Hay un discurso de la campaña de Obama que ilustra una posición más
progresista en temas impositivos. Cuando dijo que nadie podía pensar que
se hace rico sólo por sus propias habilidades. «Alguien construyó las
carreteras y los puentes donde se transporta la mercadería, o las
escuelas donde se educa la gente», deslizó, y fue tergiversado
convenientemente por los medios más ultras, esos que lo califican de
socialista por decir algo como eso.
La derecha más acérrima piensa que, en cambio, la iniciativa privada
es el exclusivo motor del crecimiento de un país y que cuanto más
dinero disponible tengan las personas «despiertas» para crear nuevos
emprendimientos, más oportunidades generarán en beneficio del resto de
los ciudadanos. Sobre esta base es que, incluso del otro lado del
Atlántico (ver aparte), los ricos franceses se quieren mudar a Bélgica
para aportar menos. Pero no trasladan el centro de sus negocios, porque
saben que donde menos se paga también hay menos ocasión de hacer dinero.

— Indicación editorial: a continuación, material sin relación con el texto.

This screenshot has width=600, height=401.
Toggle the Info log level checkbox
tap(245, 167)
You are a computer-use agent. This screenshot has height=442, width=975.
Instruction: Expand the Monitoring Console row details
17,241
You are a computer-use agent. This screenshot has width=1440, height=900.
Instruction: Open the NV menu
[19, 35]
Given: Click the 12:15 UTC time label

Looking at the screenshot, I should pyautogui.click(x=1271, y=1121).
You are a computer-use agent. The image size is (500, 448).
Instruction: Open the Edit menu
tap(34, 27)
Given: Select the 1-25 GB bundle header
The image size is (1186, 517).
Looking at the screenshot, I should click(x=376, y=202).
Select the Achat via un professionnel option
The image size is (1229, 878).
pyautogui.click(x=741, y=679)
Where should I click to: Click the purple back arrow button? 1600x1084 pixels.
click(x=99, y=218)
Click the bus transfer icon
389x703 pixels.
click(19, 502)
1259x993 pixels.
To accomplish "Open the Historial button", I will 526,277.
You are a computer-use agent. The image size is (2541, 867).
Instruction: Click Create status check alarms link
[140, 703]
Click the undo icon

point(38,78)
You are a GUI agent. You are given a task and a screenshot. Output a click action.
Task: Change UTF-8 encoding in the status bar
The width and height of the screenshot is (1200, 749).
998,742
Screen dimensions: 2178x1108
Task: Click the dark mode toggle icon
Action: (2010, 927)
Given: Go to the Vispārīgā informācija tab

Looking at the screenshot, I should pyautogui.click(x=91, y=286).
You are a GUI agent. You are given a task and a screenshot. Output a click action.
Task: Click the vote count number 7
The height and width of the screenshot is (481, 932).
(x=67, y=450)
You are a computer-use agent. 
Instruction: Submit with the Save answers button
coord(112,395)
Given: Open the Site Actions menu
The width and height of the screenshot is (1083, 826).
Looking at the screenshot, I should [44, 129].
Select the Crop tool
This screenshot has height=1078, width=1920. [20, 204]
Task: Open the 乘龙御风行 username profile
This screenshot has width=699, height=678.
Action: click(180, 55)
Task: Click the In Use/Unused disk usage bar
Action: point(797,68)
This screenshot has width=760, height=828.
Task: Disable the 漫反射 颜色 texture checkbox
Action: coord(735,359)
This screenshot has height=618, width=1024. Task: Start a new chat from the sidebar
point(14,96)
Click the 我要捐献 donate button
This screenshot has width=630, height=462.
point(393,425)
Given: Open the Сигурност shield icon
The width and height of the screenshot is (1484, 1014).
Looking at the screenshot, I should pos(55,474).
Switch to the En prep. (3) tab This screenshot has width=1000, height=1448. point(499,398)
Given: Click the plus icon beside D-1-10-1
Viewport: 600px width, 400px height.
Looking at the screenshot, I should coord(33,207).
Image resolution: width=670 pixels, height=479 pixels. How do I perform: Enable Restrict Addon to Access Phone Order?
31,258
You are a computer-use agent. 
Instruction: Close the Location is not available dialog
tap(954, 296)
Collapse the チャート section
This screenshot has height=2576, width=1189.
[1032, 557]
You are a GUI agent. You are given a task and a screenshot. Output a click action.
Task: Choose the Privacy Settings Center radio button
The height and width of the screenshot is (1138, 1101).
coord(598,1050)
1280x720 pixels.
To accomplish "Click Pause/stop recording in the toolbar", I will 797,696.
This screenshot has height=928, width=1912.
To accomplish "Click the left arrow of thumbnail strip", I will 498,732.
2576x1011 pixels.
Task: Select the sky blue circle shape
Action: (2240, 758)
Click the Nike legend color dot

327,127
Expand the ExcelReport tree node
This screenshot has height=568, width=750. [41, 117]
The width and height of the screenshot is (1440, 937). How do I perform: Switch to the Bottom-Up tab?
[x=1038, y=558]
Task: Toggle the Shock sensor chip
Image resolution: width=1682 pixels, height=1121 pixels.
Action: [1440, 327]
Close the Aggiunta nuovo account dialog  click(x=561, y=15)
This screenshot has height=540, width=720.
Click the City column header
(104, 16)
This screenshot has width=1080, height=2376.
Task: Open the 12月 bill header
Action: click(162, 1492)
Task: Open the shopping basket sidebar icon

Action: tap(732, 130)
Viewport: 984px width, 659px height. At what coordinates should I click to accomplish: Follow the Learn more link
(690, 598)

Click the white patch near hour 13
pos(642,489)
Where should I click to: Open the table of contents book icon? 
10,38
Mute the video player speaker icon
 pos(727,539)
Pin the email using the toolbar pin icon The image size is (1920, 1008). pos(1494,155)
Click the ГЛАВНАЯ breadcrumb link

Cuando se cumplía el último plazo para que la administración central
no cayera en un bache fiscal que obligaría a clausurar muchos servicios
esenciales, Obama sentó a los líderes republicanos para exigirles una
ampliación presupuestaria sobre la base de la creación de impuestos a
los ingresos superiores a 250.000 dólares anuales. Caso contrario, el
costo recaería sobre los que menos tienen y castigaría nuevamente a la
clase media y los trabajadores. De un modo directo con mayores pagos y
de un modo indirecto con una recesión que echaría por tierra la escasa
recuperación económica de este año.
Cuentas claras
Lo dijo claramente y los republicanos también le respondieron con
claridad. Nones si no se aplican recortes sociales; entre ellos, los
planes de salud que Obama impulsó con la reforma a la ley sanitaria, el
único gran logro tal vez de su primera gestión.
En 2011, el Congreso había postergado una solución del déficit
fiscal –que alcanza el billón de dólares al año– hasta después de la
elección presidencial, con la esperanza de que se registrara un cambio
de tendencia. Con el resultado puesto, volvieron a la mesa de
negociaciones. Pero luego de duras batallas incluso mediáticas, Obama
apenas consiguió que le aceptaran incrementos a partir de los ingresos
anuales mayores a 400.000 dólares y una suba en la tasa de sólo cinco
puntos para las herencias superiores a los 5 millones de dólares. Pero
al mismo tiempo se sacan reducciones impositivas para familias de
ingresos medios, lo que eleva los pagos en este sector en unos 1.000
dólares más al año.
El convenio, además, posterga por dos meses los recortes en los
servicios de salud y asistencia a los pobres, así como en los gastos de
defensa. También se prorrogan los subsidios de desempleo por un año a
por lo menos dos millones de desocupados.
Pero este statu quo es sólo para atravesar el «abismo» del comienzo
de este año. Luego vendrá la pelea de fondo por un acuerdo definitivo.
Norquist ya probó quién es el más fuerte. Falta ver si Obama va por más.